En los últimos días la radicalización de la extrema derecha ha puesto en la picota al cómico Dani Mateo. Sus amenazas son tan furiosas que obligan a cerrar locales donde entretiene con su humor al lado de otros colegas. Le hunden su negocio, señalan a su familia y fotografían la fachada de su casa. Se le persigue con saña. Es un escrache global el que se le viene propinando. Recuerda a los tempranos meses de la transición política cuándo los radicales montaban algarabías en los estrenos de la película «no aptas» y apedreaban librerías al grito de «!Viva Cristo Rey!» Estos días, por fortuna, no vuelan los adoquines pero el trueno de la repulsa despierta los oídos del país entero. Una vez más el humor es responsable. ¿Que tendrá la palabra del caricato para herir tanto?

Corretea en el filo de la navaja con tanto riesgo que, a menudo, cae hacia una cara u otra del acero sobresaltando al personal. Nos irrita y disgusta; a veces nos parece de mal gusto y ofensivo en otras. Y en más de una ocasión nos acordamos de la inocente madre del humorista. Pero su función es esa, agitarnos, además de provocar la risa y llamar a la reflexión. El gran humor es el ingenio que juega con nuestro ánimo y la idea que explota en carcajada o rechazo. Soportarlo, en ocasiones, es la prueba del nueve de la madurez de las personas y las sociedades. Aunque avanzamos bastante en los últimos tiempos, nos queda un buen trecho hasta encajar su desmesura en ocasiones.

El gesto teatral de Dani Mateo de sonarse la nariz con la bandera de España es una muestra más, ni siquiera la más osada, de la sátira política llevada al límite. Ha levantado una polvareda inmensa en amplios sectores de la derecha patria que disputa entre sus facciones quien ama la rojigualda más y mejor. A muchos no nos gustó el plano, pero por ello no tenemos que mandar al humorista a purgar en la hoguera. La tolerancia y el encaje ante la libertad creativa, incluso equivocada como es el caso, deberían ser las barreras que detuvieran la agresividad extrema y el odio.

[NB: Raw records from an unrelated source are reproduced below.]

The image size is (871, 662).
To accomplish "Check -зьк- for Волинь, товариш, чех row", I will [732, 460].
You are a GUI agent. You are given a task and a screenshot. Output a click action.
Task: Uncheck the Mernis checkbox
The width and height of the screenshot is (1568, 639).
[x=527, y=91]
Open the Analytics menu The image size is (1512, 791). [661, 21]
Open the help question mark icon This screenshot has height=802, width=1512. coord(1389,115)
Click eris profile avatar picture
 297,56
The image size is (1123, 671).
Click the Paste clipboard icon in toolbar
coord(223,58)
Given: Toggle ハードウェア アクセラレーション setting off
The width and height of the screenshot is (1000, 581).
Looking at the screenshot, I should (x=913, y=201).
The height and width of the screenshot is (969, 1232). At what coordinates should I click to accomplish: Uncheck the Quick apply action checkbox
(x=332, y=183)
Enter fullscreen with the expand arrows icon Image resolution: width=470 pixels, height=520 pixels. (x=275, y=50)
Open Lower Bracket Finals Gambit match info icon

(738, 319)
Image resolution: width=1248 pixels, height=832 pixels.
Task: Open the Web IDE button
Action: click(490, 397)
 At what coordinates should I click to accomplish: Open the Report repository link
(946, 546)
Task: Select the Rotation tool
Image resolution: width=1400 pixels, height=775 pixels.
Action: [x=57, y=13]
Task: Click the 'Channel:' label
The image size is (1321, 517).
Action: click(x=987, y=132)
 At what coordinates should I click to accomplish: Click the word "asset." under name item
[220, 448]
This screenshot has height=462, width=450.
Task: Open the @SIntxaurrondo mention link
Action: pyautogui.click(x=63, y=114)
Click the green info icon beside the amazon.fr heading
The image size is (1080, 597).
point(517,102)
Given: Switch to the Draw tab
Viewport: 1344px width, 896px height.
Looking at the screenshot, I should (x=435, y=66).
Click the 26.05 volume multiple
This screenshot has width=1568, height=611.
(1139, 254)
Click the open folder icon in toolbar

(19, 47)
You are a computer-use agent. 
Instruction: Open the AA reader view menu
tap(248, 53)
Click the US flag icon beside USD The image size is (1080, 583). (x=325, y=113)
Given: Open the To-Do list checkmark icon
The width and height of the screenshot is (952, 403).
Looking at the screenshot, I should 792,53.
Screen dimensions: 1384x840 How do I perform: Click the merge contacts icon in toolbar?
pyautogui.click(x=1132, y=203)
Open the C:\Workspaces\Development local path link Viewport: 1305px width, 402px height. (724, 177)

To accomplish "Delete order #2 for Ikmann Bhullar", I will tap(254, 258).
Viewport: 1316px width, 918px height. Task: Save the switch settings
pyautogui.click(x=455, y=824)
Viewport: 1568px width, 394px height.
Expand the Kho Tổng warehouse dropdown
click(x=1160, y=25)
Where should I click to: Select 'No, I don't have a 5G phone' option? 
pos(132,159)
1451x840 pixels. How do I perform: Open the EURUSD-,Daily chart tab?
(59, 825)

De nuevo ha tomado aire el vuelo de las banderas en manos de los que se llaman patriotas. La ikurriña preside complacida cómo quiere imponerse el relato de la historia de ETA haciendo responsable principal de sus crímenes a Franco y su dictadura. La estelada catalana a la ofensiva pretende enterrar la senyera de todos los catalanes, y las derechas españolas disputan por apropiarse de la bandera constitucional de todos. Los llamados patriotas siempre estuvieron alerta con los humoristas, y estos, en ocasiones, manifiestan su lado más impresentable, zafio y errado.